Is This Site Confidential , My Family Know Nothing About My Diagnosis And I Want To Keep It That Way
Mary,
I did not tell my adult children for months. The 2 oldest weren’t bothered at all when I finally told them. The youngest was upset, but I told her MM is like real life, you never know when you are going to die. There are numerous testimonies of living for years. I told my siblings months after that in an email. One of them wrote back and said I better die quickly before the bad stuff happens. I was hurt at first, then laughed. It was just like her to be blunt. I delayed the longest the groups and Guilds I belonged to. Covid helped in that regard. Eventually I told them and one of them has a sister with MM. she’s had it for 15-20 years, so she thought it was nothing. I’ve met her sister. You could see how tired she was. Do what you want to do. There are no rules. I finally told people because I couldn’t lie and I couldn’t find anymore excuses for not visiting or traveling or helping.
Paula🌹
I was not sick when I was diagnosed in 2019 , so me being me I thought is Bull ! Fast forward I really feeling it and it's getting harder and harder to keep up the secret.
I have neighbor that use to be a reporter and still treat every thing in life as a story .she knows nothing about my disease, but already driving me crazy as to why I'm so tired
God it's annoying! Questions all the time about why I don't walk anymore ,who's my Dr, why did I have that nasty fall in Aug on and on ....it's depressing!
So I keep my secret
Thank you and I totally feel the same. I'm a proud and private person, but most people can't respect that and feel the need to tell me how to deal with my life .
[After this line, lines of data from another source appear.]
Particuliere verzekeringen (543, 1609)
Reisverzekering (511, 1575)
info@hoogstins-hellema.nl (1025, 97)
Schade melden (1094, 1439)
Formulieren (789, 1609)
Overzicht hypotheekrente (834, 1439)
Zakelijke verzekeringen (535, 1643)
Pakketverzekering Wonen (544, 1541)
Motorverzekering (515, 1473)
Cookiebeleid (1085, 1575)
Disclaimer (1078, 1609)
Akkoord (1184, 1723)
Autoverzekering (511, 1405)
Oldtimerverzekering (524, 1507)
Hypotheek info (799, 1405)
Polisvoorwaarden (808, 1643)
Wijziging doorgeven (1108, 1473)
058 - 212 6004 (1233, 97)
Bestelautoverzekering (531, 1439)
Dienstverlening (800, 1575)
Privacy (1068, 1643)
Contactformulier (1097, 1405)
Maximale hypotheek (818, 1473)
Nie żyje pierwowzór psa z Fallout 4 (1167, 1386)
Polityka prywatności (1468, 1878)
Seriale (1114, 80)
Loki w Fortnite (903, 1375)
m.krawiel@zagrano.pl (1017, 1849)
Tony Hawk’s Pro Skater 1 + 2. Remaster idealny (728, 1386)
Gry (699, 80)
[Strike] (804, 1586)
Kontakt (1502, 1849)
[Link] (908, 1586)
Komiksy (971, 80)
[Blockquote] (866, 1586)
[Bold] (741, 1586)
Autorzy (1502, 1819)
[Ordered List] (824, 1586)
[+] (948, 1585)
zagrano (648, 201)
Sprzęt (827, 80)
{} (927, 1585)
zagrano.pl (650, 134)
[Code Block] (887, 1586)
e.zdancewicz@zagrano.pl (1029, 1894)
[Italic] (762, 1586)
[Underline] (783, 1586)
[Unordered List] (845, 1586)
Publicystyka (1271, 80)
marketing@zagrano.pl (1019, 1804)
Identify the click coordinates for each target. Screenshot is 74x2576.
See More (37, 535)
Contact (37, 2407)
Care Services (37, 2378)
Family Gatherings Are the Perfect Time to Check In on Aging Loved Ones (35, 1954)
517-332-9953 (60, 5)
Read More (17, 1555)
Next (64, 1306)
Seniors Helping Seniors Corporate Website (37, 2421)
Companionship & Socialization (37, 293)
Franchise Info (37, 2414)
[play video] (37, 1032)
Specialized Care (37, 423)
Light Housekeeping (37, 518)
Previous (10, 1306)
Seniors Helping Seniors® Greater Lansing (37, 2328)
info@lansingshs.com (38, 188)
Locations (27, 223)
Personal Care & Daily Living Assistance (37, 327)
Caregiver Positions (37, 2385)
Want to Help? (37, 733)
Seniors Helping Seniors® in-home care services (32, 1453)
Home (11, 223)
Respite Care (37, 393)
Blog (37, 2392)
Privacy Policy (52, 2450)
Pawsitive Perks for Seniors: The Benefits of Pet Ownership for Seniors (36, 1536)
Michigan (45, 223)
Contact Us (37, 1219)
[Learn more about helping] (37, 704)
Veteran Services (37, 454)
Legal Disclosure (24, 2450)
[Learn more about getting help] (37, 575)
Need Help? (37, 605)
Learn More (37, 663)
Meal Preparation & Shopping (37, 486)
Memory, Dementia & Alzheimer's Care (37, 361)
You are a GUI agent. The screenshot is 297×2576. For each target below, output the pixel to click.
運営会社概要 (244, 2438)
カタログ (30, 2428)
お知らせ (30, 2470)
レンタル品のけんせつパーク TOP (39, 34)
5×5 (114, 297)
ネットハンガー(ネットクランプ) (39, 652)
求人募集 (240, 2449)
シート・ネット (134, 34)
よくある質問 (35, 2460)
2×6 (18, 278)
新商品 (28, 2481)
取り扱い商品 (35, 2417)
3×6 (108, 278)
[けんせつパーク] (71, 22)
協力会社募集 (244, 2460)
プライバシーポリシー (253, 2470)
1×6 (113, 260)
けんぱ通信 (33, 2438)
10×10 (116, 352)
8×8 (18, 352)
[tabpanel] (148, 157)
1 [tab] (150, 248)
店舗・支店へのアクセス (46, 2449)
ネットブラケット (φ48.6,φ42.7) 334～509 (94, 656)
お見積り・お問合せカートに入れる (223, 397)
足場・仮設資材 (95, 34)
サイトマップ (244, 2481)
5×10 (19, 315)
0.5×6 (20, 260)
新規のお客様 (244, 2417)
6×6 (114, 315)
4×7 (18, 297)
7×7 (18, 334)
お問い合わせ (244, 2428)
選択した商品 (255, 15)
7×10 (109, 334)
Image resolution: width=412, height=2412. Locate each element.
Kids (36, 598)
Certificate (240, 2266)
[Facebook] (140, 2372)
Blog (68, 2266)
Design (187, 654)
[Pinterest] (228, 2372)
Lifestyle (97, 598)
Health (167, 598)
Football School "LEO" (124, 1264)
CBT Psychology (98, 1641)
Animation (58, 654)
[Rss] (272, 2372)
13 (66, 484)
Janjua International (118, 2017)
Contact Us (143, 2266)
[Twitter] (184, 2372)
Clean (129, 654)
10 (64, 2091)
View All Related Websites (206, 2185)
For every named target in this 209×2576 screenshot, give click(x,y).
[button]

I am going on 7 months and in secrecy with my employment, family & friends. I only told my daughter and my girlfriend who had a need to know. I have asked my daughter to handle my affairs when I no longer can and my girlfriend had to know. But I didn't tell them I was high risk and that I could be gone in a couple of years. I still feel fine and show or feel no symptoms or side effects from medication, so it is not 100% real for me yet. But I do believe keeping it to yourself is best if you don't need people worrying about you or labeling you. Hoping I can go at least 2 more years to retire and focus more on healing.
Mary,
Reporters are naturally curious and maybe concerned and want to help. Think of your interaction with your neighbor in a new light of someone who cares. That someone maybe the one who helps you when you least expect to need the help. Accidents happen. Wouldn’t you rather they knew so they could look out for you, in case you fall? My neighbor was sitting in her driveway, waiting for someone to help her up, she was there a while. Nobody stopped.